### Given request
Condense the paragraph beginning "I can’t delete this answer" in the forum thread on removing whitespace from HTML, retaining its main facts.

### Document excerpt
Home » Php » php – Remove whitespace from HTML

php – Remove whitespace from HTML

Posted by: admin April 23, 2020 Leave a comment

Questions:

I have HTML code like:

<div class="wrap">
    <div>
        <div id="hmenus">
            <div class="nav mainnavs">
                <ul>
                    <li><a id="nav-questions" href="/questions">Questions</a></li>
                    <li><a id="nav-tags" href="/tags">Tags</a></li>
                    <li><a id="nav-users" href="/users">Users</a></li>
                    <li><a id="nav-badges" href="/badges">Badges</a></li>
                    <li><a id="nav-unanswered" href="/unanswered">Unanswered</a></li>
                </ul>
            </div>
        </div>
    </div>
</div>

How do I remove whitespace between tags by PHP?

We should get:

<div class="wrap"><div><div id="hmenus"><div class="nav mainnavs"><ul><li><a id="nav-questions" href="/questions">Questions</a></li><li><a id="nav-tags" href="/tags">Tags</a></li><li><a id="nav-users" href="/users">Users</a></li><li><a id="nav-badges" href="/badges">Badges</a></li><li><a id="nav-unanswered" href="/unanswered">Unanswered</a></li></ul></div></div></div></div>
How to&Answers:

I can’t delete this answer but it’s no longer relevant, the web landscape has changed so much in 8 years that this has become useless.

Items listed in a dataset:
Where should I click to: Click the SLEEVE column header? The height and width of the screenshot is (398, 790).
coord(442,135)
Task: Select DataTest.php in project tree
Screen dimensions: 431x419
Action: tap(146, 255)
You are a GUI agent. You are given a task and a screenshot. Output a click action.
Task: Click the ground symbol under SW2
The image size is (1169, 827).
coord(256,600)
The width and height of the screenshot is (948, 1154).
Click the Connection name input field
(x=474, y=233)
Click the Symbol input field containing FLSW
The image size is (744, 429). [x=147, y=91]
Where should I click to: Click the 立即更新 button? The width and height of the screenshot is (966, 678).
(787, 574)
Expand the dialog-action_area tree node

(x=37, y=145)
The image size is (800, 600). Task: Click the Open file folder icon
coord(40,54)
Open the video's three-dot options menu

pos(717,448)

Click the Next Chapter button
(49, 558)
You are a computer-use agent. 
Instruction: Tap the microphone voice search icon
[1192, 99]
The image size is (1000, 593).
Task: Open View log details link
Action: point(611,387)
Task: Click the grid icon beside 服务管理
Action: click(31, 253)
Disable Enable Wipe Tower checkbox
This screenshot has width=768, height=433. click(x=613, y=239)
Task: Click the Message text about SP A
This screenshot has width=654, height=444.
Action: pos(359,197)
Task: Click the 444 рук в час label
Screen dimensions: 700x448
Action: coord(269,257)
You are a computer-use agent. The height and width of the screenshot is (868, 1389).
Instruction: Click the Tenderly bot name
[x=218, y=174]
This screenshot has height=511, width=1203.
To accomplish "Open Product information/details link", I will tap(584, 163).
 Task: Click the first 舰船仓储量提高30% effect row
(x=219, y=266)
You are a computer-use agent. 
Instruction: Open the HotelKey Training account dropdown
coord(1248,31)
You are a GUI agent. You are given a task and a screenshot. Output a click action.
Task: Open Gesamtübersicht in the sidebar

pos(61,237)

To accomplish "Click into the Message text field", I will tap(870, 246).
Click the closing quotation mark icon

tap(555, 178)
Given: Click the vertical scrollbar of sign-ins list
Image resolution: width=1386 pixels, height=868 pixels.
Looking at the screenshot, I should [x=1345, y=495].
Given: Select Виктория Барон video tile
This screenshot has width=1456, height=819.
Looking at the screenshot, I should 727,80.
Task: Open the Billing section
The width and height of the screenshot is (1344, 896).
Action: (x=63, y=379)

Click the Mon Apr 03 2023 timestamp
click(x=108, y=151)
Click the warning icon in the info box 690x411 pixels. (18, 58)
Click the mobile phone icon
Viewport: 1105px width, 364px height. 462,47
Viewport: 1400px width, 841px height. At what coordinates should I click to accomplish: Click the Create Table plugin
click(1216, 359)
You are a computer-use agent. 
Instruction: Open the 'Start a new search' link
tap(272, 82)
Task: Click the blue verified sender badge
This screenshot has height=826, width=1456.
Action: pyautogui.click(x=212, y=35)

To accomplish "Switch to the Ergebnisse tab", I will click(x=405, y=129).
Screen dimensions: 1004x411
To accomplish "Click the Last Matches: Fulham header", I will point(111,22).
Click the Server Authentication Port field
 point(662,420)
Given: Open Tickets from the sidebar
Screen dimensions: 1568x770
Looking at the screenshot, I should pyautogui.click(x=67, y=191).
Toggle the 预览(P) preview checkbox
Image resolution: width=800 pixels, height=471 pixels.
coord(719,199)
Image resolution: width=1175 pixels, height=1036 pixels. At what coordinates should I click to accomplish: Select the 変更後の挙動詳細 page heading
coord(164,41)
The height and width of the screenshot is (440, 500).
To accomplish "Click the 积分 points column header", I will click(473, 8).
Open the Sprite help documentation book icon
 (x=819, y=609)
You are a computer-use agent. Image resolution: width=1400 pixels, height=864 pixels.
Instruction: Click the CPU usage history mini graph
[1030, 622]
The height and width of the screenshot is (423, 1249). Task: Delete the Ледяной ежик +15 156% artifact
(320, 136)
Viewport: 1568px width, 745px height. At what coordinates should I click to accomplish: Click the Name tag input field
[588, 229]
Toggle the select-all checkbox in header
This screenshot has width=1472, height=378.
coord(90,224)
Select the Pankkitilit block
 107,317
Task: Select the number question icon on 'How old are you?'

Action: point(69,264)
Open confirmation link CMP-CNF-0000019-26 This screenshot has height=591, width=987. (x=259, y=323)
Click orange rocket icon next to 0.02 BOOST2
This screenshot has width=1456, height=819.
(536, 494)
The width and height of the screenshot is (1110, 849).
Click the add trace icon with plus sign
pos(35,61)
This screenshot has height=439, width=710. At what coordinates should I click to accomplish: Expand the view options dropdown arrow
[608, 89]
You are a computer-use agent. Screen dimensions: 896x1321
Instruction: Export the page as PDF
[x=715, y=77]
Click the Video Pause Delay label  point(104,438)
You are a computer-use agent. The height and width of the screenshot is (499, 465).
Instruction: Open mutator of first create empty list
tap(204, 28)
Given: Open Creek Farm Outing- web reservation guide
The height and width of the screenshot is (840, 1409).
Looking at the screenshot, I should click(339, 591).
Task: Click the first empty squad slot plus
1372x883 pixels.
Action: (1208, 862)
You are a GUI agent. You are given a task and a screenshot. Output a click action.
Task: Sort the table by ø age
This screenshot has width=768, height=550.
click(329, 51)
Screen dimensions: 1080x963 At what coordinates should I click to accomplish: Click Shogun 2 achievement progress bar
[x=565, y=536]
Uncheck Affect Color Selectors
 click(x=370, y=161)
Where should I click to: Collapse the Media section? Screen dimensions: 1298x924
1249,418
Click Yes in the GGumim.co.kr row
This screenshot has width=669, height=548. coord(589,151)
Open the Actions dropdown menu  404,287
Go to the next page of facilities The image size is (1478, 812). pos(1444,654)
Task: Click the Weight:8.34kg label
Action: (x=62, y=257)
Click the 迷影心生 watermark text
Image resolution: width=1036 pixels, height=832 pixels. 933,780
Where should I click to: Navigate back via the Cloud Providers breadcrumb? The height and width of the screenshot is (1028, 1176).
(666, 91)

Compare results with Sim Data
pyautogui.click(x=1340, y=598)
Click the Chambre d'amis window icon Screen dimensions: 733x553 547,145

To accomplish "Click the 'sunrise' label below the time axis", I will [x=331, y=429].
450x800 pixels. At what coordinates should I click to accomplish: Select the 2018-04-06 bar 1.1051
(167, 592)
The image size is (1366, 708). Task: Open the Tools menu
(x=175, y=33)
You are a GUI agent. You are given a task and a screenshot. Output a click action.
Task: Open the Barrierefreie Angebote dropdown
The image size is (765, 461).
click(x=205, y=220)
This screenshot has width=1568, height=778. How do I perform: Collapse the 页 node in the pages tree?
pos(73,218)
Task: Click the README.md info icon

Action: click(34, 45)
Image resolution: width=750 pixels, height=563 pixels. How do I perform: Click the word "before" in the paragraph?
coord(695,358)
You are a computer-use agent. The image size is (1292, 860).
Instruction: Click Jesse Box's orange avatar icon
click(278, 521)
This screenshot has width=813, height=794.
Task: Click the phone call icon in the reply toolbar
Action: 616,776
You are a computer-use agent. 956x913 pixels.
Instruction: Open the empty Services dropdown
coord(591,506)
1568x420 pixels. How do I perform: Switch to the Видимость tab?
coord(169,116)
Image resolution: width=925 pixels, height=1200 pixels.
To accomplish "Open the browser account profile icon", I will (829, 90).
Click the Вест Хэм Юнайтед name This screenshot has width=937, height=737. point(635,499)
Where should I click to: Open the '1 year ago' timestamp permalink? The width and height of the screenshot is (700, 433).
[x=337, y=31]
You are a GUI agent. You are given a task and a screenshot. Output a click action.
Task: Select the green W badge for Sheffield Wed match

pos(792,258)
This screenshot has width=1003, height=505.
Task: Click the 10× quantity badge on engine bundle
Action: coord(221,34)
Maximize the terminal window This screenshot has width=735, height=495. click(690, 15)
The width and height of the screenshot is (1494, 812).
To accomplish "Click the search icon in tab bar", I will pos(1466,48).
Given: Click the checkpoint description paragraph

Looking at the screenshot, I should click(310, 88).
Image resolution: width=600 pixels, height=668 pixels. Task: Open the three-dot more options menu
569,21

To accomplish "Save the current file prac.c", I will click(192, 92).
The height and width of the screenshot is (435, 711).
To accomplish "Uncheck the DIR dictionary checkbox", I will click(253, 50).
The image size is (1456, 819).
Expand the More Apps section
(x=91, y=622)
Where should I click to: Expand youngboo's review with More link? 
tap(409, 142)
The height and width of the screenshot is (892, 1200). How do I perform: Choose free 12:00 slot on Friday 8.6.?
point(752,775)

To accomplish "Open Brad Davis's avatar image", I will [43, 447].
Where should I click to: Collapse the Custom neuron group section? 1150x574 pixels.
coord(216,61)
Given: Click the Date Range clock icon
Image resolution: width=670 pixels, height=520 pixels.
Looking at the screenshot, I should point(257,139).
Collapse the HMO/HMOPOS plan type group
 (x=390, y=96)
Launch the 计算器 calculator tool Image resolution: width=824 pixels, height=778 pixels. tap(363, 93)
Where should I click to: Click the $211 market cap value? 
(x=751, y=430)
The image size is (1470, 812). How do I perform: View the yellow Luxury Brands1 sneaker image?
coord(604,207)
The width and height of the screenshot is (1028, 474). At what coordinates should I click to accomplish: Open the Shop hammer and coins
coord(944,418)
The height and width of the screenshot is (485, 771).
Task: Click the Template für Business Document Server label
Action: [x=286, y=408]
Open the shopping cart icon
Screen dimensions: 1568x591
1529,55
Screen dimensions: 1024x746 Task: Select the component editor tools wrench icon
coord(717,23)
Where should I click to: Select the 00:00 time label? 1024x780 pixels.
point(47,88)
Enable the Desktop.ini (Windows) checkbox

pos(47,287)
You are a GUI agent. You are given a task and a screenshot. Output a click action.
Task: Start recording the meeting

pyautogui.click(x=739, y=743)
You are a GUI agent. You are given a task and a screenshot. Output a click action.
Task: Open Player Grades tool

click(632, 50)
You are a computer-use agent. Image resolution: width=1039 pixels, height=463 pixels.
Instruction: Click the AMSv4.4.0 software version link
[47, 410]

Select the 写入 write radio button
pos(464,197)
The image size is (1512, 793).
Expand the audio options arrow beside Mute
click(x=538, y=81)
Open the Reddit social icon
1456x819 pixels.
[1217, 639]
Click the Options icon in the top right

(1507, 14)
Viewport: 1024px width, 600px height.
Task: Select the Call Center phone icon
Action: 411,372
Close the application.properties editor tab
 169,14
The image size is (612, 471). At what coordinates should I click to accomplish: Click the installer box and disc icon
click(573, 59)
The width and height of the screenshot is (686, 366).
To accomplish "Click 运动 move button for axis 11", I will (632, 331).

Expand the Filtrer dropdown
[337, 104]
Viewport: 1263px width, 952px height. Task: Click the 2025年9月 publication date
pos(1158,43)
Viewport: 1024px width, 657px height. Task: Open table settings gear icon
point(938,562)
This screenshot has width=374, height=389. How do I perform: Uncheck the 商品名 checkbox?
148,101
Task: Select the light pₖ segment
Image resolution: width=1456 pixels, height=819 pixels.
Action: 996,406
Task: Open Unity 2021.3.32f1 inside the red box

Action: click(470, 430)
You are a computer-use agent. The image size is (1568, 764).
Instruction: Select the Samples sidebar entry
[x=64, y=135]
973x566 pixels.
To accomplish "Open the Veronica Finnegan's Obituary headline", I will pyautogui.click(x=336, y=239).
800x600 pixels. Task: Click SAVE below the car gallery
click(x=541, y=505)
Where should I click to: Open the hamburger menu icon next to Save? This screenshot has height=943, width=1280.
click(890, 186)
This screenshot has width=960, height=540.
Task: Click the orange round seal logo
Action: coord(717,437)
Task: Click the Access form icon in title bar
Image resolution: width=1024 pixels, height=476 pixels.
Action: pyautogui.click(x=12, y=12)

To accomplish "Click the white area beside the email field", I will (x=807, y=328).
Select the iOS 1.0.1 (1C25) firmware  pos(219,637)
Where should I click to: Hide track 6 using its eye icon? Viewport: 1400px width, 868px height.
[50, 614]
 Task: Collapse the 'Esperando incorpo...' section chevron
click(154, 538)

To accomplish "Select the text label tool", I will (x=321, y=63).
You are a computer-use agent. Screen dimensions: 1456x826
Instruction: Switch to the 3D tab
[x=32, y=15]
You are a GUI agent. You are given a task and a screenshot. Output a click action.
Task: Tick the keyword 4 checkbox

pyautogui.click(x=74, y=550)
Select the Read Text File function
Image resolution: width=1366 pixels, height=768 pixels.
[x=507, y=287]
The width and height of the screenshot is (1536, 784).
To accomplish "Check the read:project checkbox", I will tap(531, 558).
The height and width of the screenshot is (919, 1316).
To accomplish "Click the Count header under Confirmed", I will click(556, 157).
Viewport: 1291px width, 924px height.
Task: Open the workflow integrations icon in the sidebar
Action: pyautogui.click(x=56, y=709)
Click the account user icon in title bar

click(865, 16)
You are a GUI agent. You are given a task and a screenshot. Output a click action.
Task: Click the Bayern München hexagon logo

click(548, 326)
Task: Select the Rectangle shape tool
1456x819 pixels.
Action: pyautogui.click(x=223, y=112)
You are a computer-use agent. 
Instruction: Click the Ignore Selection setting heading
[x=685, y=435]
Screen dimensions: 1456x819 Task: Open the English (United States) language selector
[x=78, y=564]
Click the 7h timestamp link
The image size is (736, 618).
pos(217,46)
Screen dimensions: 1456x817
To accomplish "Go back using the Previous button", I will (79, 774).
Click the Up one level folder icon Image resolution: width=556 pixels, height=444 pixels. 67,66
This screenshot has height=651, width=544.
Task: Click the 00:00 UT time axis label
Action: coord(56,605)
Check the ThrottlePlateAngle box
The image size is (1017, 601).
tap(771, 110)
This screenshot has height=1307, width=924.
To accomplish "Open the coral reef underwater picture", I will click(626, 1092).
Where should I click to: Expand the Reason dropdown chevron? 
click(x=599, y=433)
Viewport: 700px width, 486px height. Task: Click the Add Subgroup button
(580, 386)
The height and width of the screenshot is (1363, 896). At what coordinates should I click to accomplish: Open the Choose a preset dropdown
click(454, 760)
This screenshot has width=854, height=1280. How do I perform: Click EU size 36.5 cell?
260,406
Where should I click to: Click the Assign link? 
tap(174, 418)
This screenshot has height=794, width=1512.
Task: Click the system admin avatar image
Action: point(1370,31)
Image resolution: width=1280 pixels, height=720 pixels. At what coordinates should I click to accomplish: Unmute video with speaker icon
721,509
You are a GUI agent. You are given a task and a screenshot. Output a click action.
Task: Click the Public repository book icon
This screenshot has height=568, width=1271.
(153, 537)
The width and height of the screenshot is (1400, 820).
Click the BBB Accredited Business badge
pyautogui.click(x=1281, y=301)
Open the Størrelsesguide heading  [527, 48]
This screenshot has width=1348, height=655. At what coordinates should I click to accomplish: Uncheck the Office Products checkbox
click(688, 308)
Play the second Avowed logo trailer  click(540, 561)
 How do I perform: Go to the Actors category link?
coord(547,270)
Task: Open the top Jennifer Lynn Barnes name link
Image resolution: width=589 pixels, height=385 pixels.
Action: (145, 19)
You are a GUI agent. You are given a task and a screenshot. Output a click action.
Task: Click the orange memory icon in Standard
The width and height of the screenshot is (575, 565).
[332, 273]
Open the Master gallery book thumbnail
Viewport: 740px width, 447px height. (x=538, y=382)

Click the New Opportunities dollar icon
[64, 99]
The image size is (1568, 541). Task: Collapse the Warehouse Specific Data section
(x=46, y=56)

### Correct output
The answer cannot be deleted but is no longer relevant, since eight years of change on the web have made it useless.